**GIVEN RECORDS**:
○ ○ ○ ○ ○ ○ ○
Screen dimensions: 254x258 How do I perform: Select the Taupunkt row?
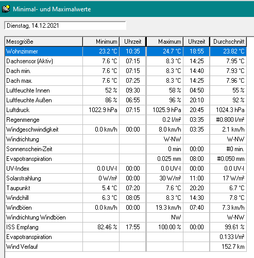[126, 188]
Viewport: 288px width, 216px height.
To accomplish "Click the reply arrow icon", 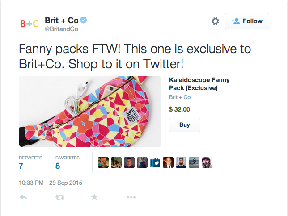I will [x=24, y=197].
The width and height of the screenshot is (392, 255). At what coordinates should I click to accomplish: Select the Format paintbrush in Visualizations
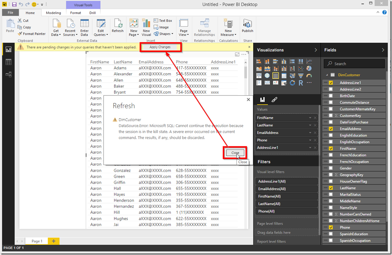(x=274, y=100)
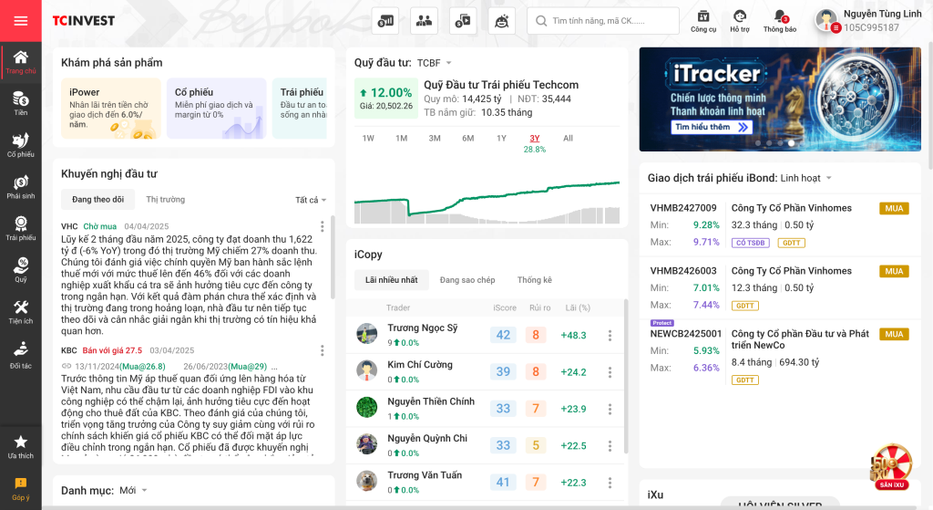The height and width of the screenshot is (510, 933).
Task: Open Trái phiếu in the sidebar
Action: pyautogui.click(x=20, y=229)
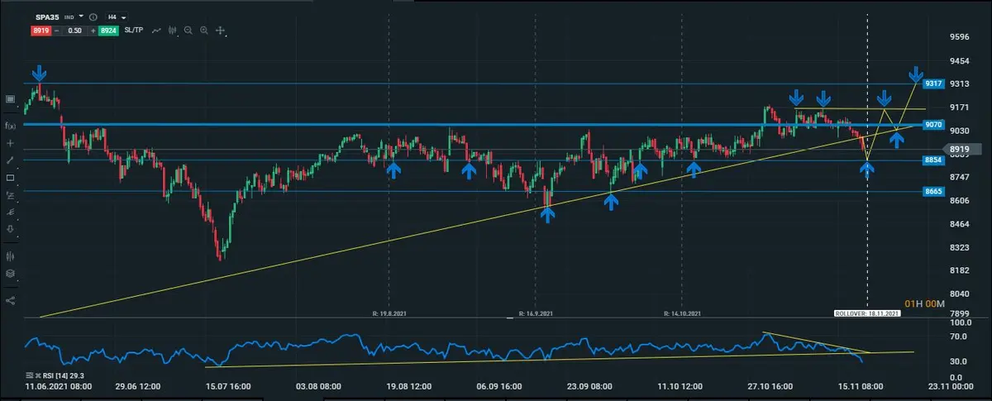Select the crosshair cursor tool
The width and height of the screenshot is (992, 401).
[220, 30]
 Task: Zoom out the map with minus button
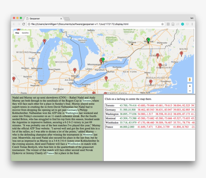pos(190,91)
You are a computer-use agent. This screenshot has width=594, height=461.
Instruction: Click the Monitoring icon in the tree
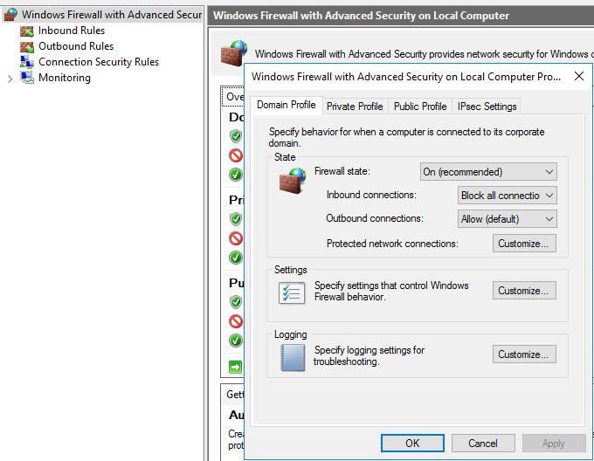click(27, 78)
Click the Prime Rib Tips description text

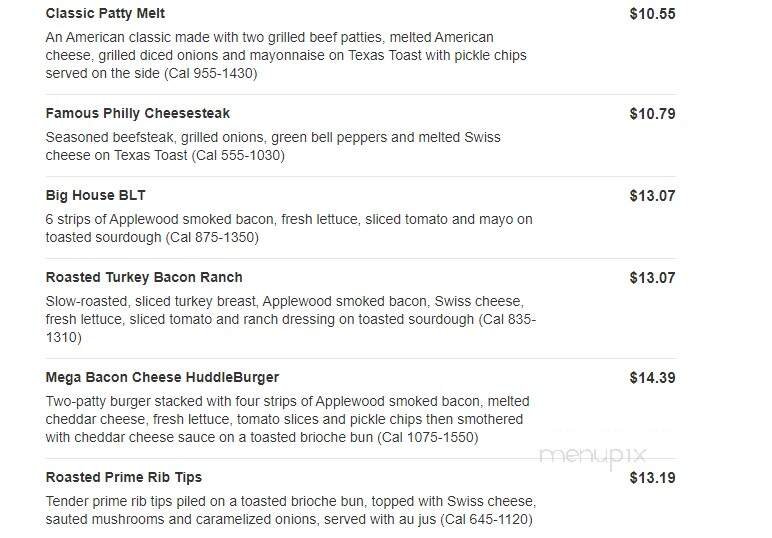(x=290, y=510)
○ ○ ○ ○ ○ ○ ○
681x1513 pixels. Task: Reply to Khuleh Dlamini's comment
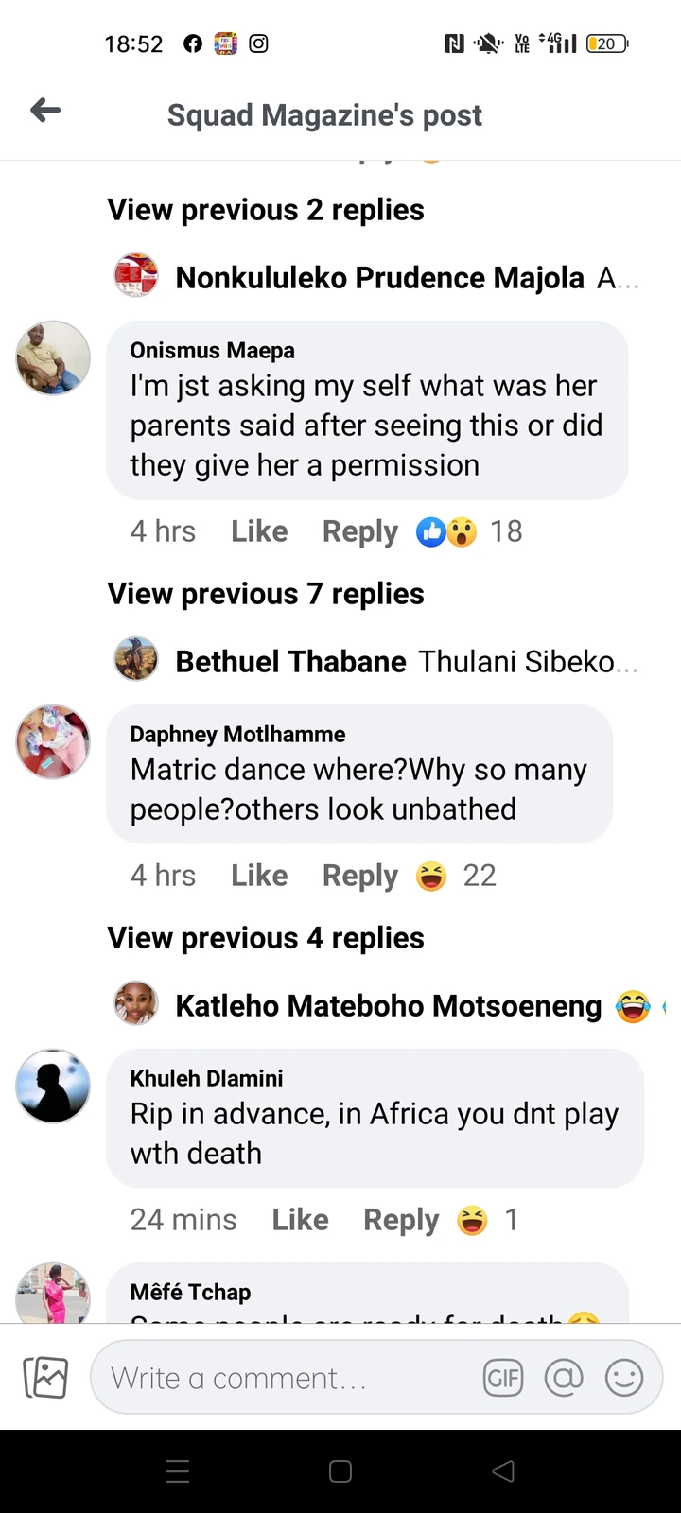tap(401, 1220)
○ ○ ○ ○ ○ ○ ○
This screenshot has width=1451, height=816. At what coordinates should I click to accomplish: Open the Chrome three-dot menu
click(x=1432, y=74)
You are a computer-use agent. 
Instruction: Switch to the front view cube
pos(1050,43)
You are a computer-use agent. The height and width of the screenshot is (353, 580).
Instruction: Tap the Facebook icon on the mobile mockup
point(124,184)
○ ○ ○ ○ ○ ○ ○
State how many lines in the listing above contain the word "agent", giving only the number.

3